#### Work item
Output, word for word, every line from the line with "Screen dimensions: 993x631" through the final line of the data below.

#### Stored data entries
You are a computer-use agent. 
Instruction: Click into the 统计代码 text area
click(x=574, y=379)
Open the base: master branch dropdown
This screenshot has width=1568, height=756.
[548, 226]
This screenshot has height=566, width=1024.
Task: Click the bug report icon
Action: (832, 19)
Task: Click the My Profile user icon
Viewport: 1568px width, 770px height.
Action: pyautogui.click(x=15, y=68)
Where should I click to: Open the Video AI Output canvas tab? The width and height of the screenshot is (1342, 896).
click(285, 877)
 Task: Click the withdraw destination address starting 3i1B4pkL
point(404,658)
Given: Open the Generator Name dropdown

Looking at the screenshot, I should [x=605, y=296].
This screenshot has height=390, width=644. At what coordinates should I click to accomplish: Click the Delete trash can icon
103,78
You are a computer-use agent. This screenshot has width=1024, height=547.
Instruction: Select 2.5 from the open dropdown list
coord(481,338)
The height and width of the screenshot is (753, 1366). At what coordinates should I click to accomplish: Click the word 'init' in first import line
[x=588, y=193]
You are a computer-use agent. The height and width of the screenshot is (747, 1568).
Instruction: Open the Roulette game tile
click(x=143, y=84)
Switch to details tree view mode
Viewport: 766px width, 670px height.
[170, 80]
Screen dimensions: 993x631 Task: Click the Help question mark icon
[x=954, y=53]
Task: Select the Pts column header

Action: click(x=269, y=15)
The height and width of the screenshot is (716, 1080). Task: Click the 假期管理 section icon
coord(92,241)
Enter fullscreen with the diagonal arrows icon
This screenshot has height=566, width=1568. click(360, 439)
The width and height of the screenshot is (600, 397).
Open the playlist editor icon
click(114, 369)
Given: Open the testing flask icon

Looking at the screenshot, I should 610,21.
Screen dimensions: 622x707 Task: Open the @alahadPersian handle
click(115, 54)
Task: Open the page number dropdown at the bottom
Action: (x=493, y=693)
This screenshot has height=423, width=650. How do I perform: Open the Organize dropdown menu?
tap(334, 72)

#### Answer section
Screen dimensions: 993x631 Task: Click the Help question mark icon
[x=954, y=53]
Task: Select the Pts column header

Action: click(x=269, y=15)
The height and width of the screenshot is (716, 1080). Task: Click the 假期管理 section icon
coord(92,241)
Enter fullscreen with the diagonal arrows icon
This screenshot has height=566, width=1568. click(360, 439)
The width and height of the screenshot is (600, 397).
Open the playlist editor icon
click(114, 369)
Given: Open the testing flask icon

Looking at the screenshot, I should 610,21.
Screen dimensions: 622x707 Task: Open the @alahadPersian handle
click(115, 54)
Task: Open the page number dropdown at the bottom
Action: (x=493, y=693)
This screenshot has height=423, width=650. How do I perform: Open the Organize dropdown menu?
tap(334, 72)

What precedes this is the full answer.